Il presidente Roberti a fine mese incontrerà la premier Giorgia Meloni. Sul tavolo ci sarà la sanità, ancora una volta. Ma una cosa è chiara: più tagli e più ridimensionamenti non sono possibili. Immaginare un territorio come quello della provincia di Isernia senza una sala di emodinamica è pura follia. Le condizioni viarie, il clima, la dispersione demografica, non sono comparabili con quelle della Lombardia o dell’Emilia. Eppure lo Stato continua a misurare tutto con lo stesso metro.

Serve un cambio radicale. Il Molise non può più essere trattato come una regione “ordinaria”: non ne ha i numeri, non ne ha le condizioni. Deve essere equiparato alle regioni a Statuto speciale, altrimenti è condannato.

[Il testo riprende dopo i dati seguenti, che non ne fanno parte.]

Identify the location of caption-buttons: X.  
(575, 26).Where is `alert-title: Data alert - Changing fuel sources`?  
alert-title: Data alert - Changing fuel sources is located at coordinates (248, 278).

Perché i costi di gestione di una sanità in un territorio fragile e frammentato non sono gli stessi delle grandi regioni industrializzate. E perché continuare a considerare crediti come debiti – le somme che il Molise anticipa per curare pazienti provenienti da altre regioni – significa falsare i conti e perpetuare un’ingiustizia che strangola la comunità.

Dopo oltre 15 anni di commissariamento, il bilancio è chiaro: lo Stato ha fallito. Non per colpa dei commissari, ma per un sistema che non funziona. È arrivato il tempo di dire basta.

Il malcontento cova sotto la cenere: silenzioso, non urlato, ma reale. Ed è forse questo il segnale più pericoloso. Perché anche il popolo più pacifico, schivo, sano, quando la misura è colma diventa indomito.

Il viaggio della speranza del presidente Roberti a Roma, a fine ottobre, deve essere l’ultimo. O da lì prenderà forma un cambio di rotta concreto, oppure il Molise sarà definitivamente condannato.

Chi vive in questa terra è stanco, sfinito. Davvero.